千早の家

東京都豊島区

撮影|小川重雄

設計|庄司寛

Architect's comment

都心の街並みに挿入された“北の庭”

本建築は親夫婦とその子供夫婦+2人の孫 6人家族のための二世帯住宅である。計画地は東京都豊島区…千川駅から徒歩5分ほどの利便性の高い場所にあり、閑静な優良住宅街の一画に位置する50坪ほどの矩形の土地であった。敷地は東側の幅4.5mの道路に接する平坦な地型で、東側の道路の先には桜の古木や針葉樹が植わる幅8mほどの公園空間(千川親水公園)が広がっている。

計画では、その親緑空間に面するという都心では得難い特徴的なコンテクストを踏まえ、その住環境の持つポテンシャルを最大限に引き出すような建築を提案したいと考えた。

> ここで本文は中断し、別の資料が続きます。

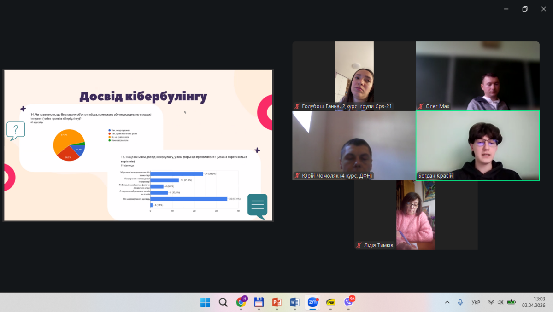Image resolution: width=553 pixels, height=312 pixels.
Task: Click the taskbar Search magnifier icon
Action: 223,302
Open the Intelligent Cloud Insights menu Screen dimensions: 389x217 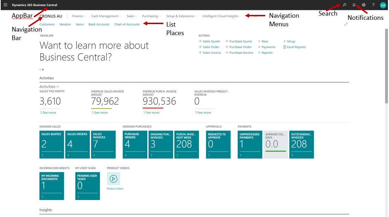pyautogui.click(x=221, y=16)
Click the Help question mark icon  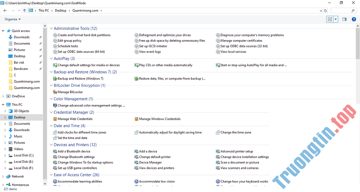(354, 19)
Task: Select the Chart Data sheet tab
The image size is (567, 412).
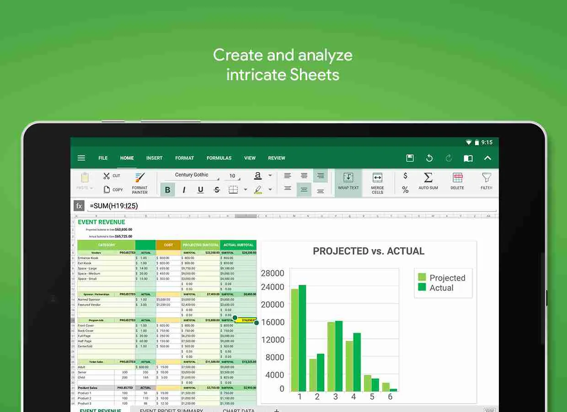Action: pos(238,410)
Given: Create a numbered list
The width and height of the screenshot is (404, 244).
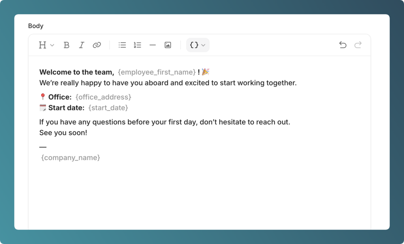Looking at the screenshot, I should (137, 45).
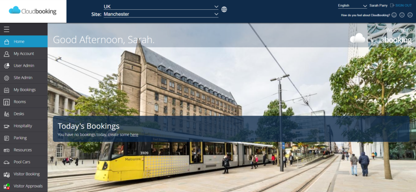Screen dimensions: 416x192
Task: Open the English language dropdown
Action: [x=352, y=6]
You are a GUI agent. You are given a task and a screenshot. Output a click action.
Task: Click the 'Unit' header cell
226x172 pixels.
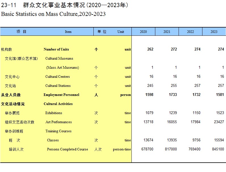pos(121,32)
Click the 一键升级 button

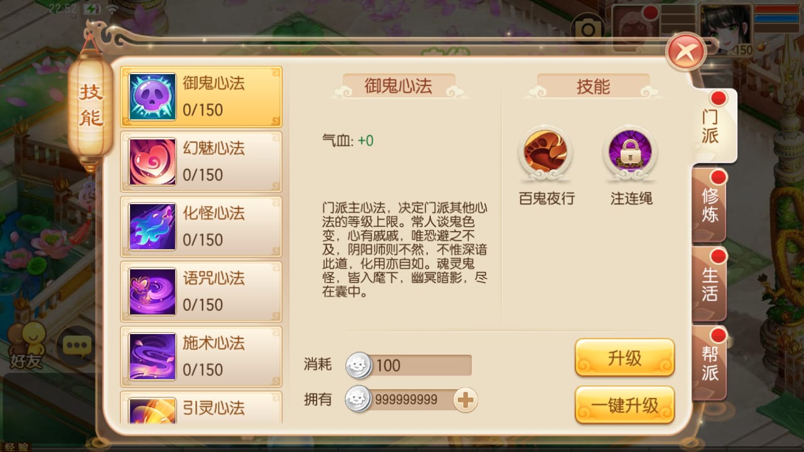625,405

この住宅では、あえて北側にこの家の庭としてのオープンエリアをプログラムし、直射光に頼らない柔らかい光に包まれる住環境を提案している。そのことによって、都心における南庭が並ぶ画一的な都市の街並みに一石を投じ,以って北側隣地の南側オープンスペースと呼応させることで、この住宅にとってもより広がりのある優良な環境を創り上げようと意図したものである。

この建物は、特徴的な3角屋根形状の2階の建築ヴォリュームが,最大4mの長さでキャンティレバー状に東側の公園方向に跳ね出すという象徴的な構造フレームを呈している。3角形の屋根を構成する傾めの壁は、眼前に広がる公園の風景を切り取る額縁的存在となり、木々の緑をより鮮明に室内へと導き入れる。

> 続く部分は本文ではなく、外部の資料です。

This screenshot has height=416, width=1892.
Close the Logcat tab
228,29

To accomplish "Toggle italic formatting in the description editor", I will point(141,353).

傾斜壁に包まれた住空間では四季折々に移ろい往く公園の自然の美しさを体感することができ、その3角屋根の形状は特徴的な北側の庭へ南光を導くことにも寄与している。またこの住宅では,外装材に型枠同時打ち込みタイプのFRC断熱パネルを採用し、外部型枠のコストを削減することによって高効率のRC外断熱を実現させている。